Livestockreview.com, Bisnis. Sebagai salah satu negara dengan produksi sawit tertinggi di dunia, Indonesia memiliki potensi untuk mengembangkan penggunaan produk sampingan hasil industri sawit sebagai pakan ternak. Produksi inti sawit dapat mencapai 9,8 juta ton/tahun dengan potensi produksi bungkil inti sawit dapat mencapai 4,42 juta ton/tahun.
Namun, jumlah yang besar ini belum dapat terserap menjadi bahan pakan pada ternak secara optimal. Hal ini dikarenakan adanya pembatas dalam penggunaan bungkil inti sawit. Permasalahan ini dapat diselesaikan dengan adanya pengolahan, tetapi masih banyak sektor yang belum mengetahui hal tersebut.
Hal itu dibahas dalam Webinar bertajuk Pengelolaan Bungkil Inti Sawit sebagai Pakan yang diselenggarakan oleh IPB, AINI, MIPI, ISPI, dan GPMT yang diselenggarakan melalui sebuah aplikasi daring pada Rabu, 12 Januari 2022. Dalam acara tersebut menghadirkan Keynote Speaker Dr.
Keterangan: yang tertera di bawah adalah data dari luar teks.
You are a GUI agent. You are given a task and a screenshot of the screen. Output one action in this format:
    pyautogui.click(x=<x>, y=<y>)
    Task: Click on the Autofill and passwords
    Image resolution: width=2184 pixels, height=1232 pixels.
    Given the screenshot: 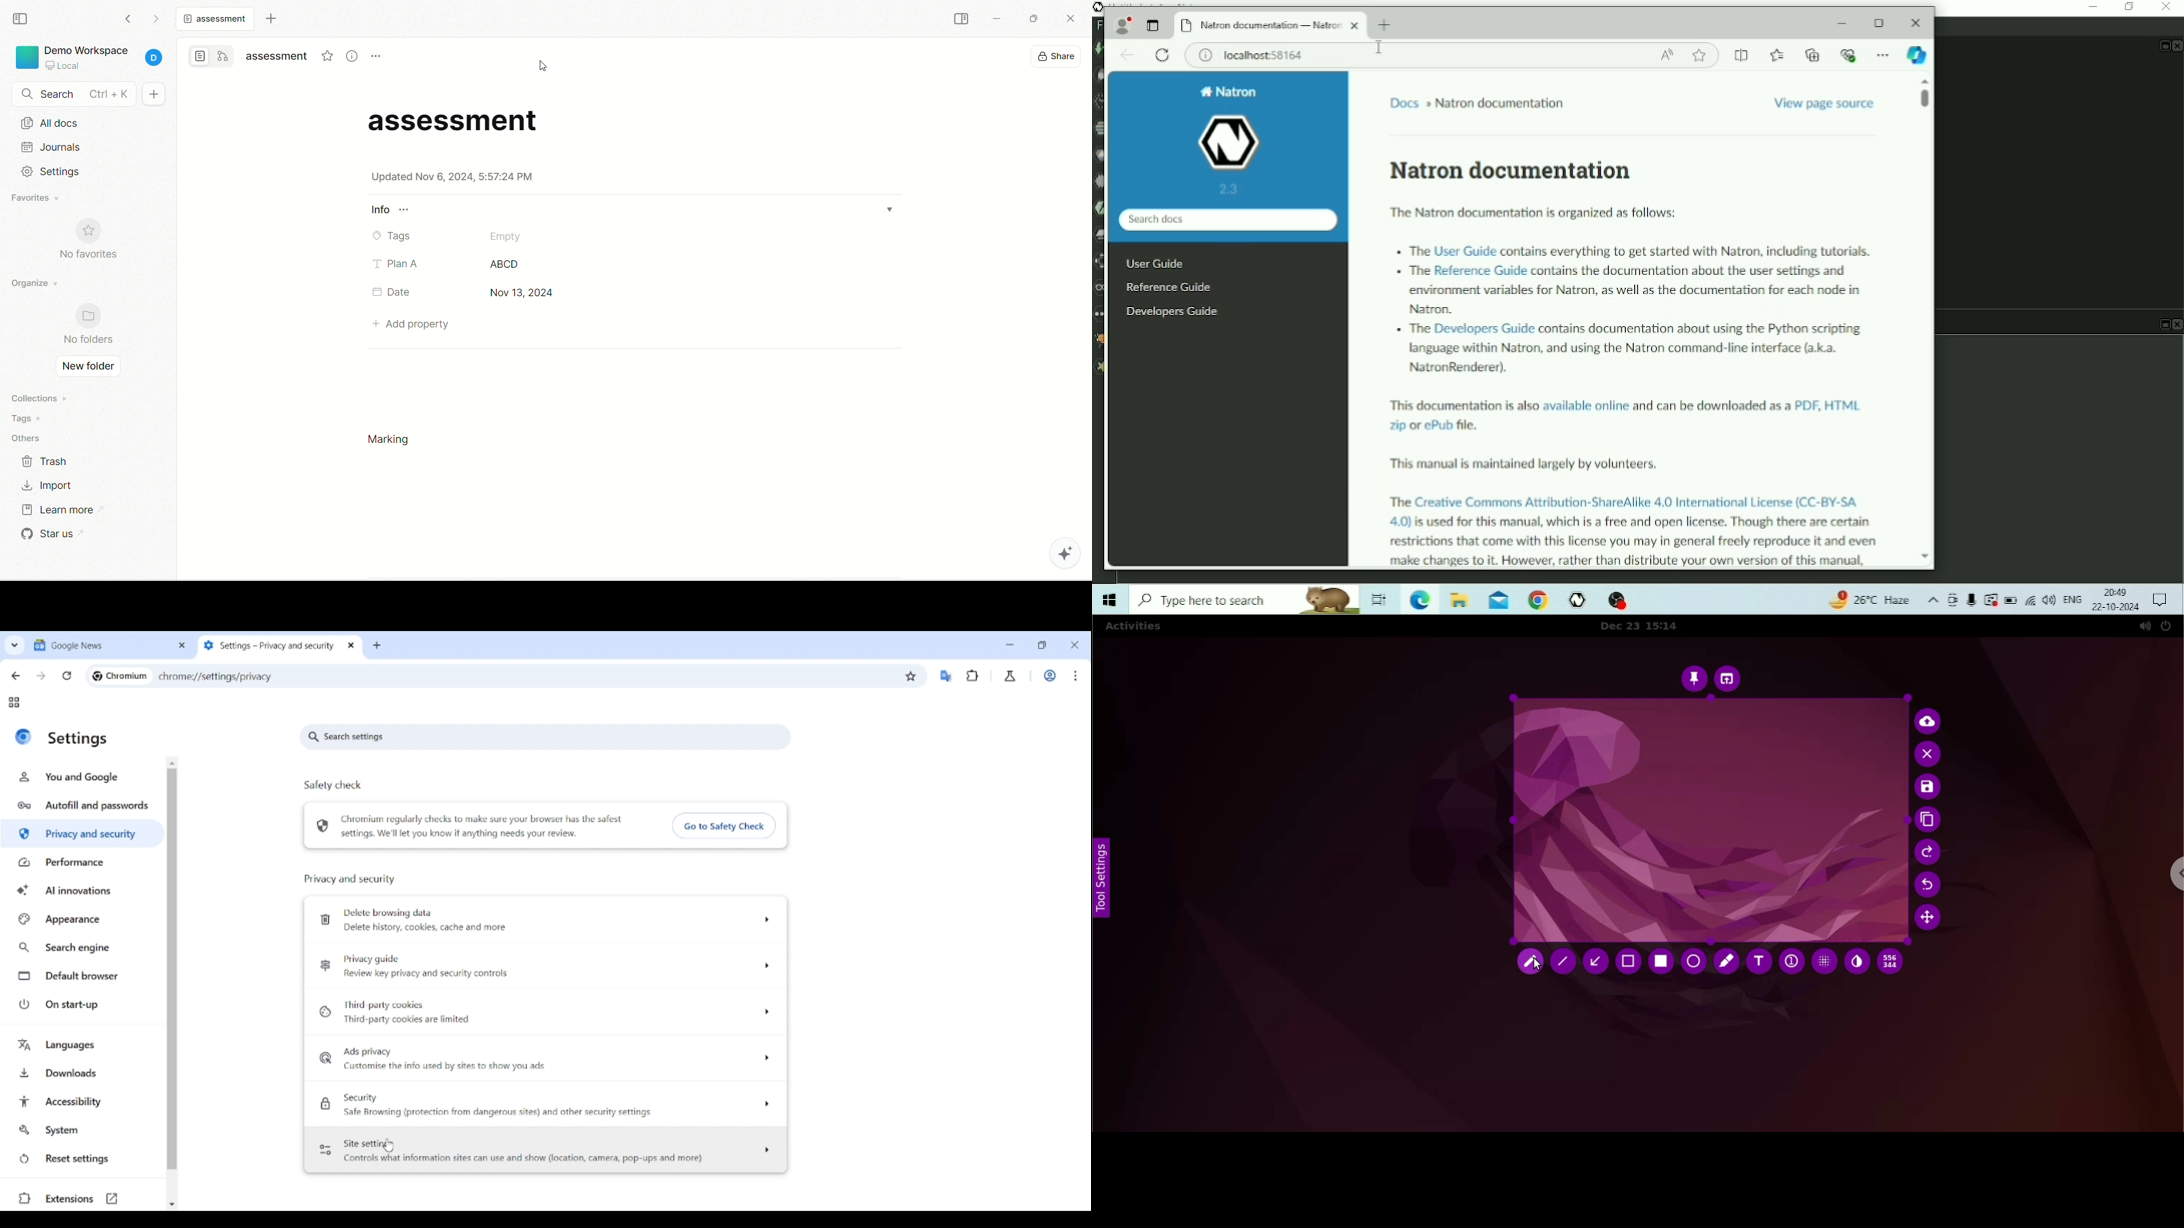 What is the action you would take?
    pyautogui.click(x=84, y=806)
Ir. Nasrullah, M.Sc yang diwakili oleh Direktur Pakan Agus Sunanto yang membawakan materi seputar kebijakan pemakaian bungkil inti sawit sebagai pakan.
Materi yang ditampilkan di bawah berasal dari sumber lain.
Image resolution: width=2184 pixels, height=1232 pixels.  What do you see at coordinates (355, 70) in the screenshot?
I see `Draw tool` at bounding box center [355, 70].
Para narasumber yang hadir dalam acara yang diikuti oleh tidak kurang dari 500 peserta itu yakni Ketua Umum GPMT drh. Desianto Budi Utomo, Ph.D yang membawakan materi “Kontribusi Bungkil Inti Sawit dalam Mendukung Industri Perunggasan”, Ketua Umum ISPI Ir. Didiek Purwanto, IPU yang membawakan topik “Kontribusi Bungkil Inti Sawit dalam Mendukung Industri Feedlot dan Dairy”, serta Guru Besar Fakultas Peternakan IPB Prof. Dr. Ir. Nahrowi, M.Sc yang membawakan topik “Teknologi Terkini dalam Memperbaiki Kualitas Bungkil Inti Sawit sebagai Pakan Unggas”. Acara dipandu oleh Ketua Umum MIPI Prof Dr Arnold Sinurat.
Dalam acara itu Nahrowi menandaskan, Indonesia memiliki bungkil inti sawit (BIS) yang ketersediaannya terjamin sepanjang tahun dengan harga yang relatif murah. “Teknologi fraksinasi yang diikuti dengan proses hidrolisis tidak hanya dapat menginaktkan kualitas fisik, tetapi juga kualitas kimia BIS,” kata Nahrowi.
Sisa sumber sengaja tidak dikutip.